• **The task**: Write out the part of the data that opens with the line containing "This screenshot has" and closes with the line containing "Action: click(x=738, y=134)", including both of those lines, exactly as they stand. Leave the pictures out of your answer.
☆ ☆ ☆
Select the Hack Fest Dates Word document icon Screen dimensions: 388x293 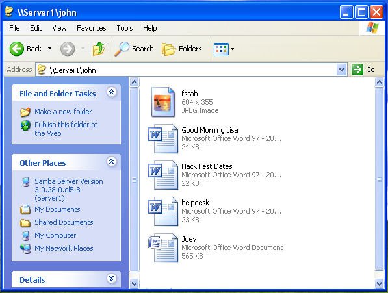pos(163,175)
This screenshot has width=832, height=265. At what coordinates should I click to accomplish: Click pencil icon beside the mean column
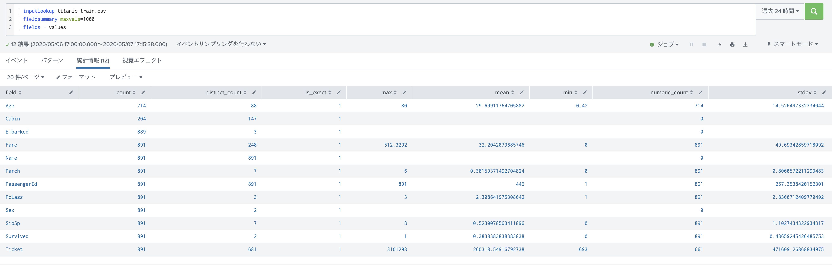(x=521, y=93)
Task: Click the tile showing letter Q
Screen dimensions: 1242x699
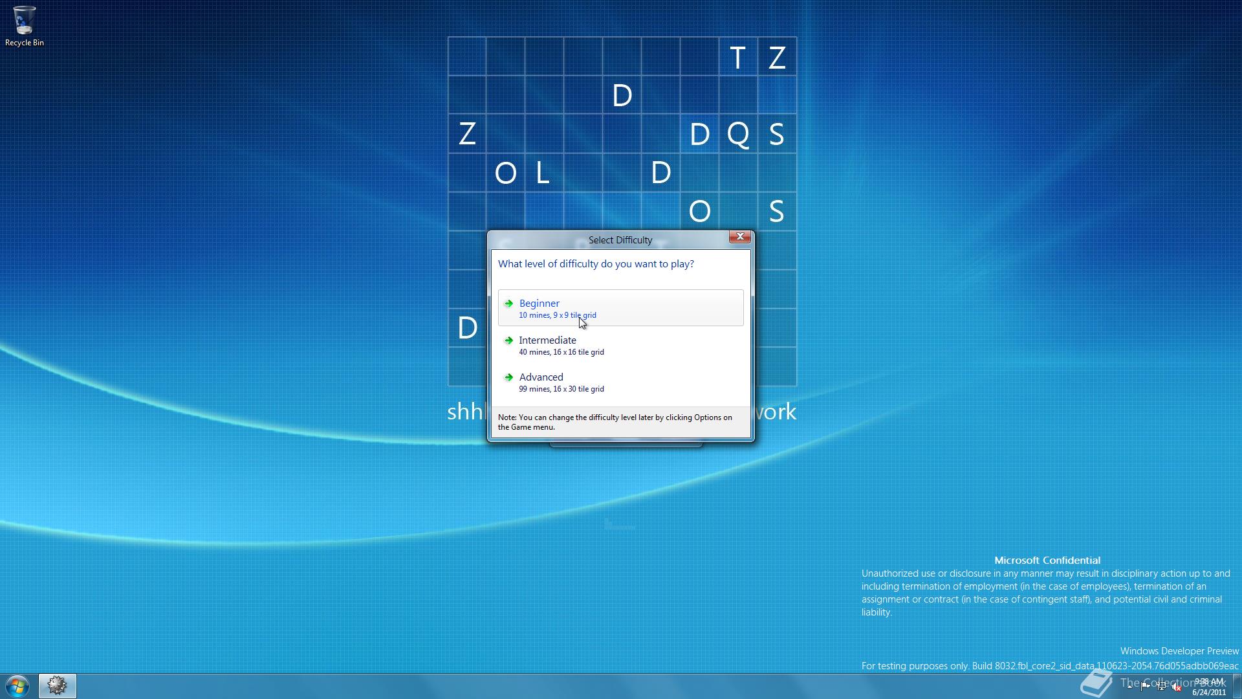Action: click(x=738, y=134)
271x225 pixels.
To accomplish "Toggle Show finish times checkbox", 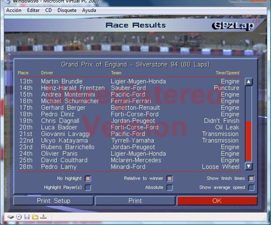I will (x=251, y=179).
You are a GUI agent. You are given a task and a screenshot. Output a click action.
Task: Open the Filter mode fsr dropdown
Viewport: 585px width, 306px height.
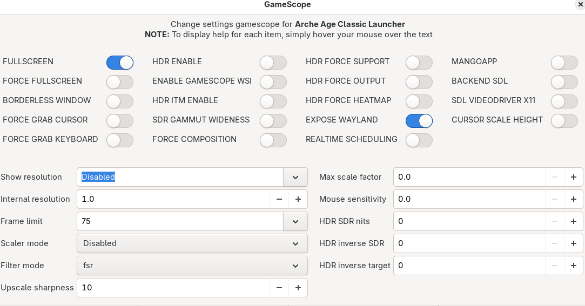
☆ ☆ ☆
• **Exercise result**:
This screenshot has width=832, height=265. At what coordinates should I click to accomplish: Click pencil icon beside the mean column
(x=521, y=93)
Task: Click the tile showing letter Q
Screen dimensions: 1242x699
Action: click(x=738, y=134)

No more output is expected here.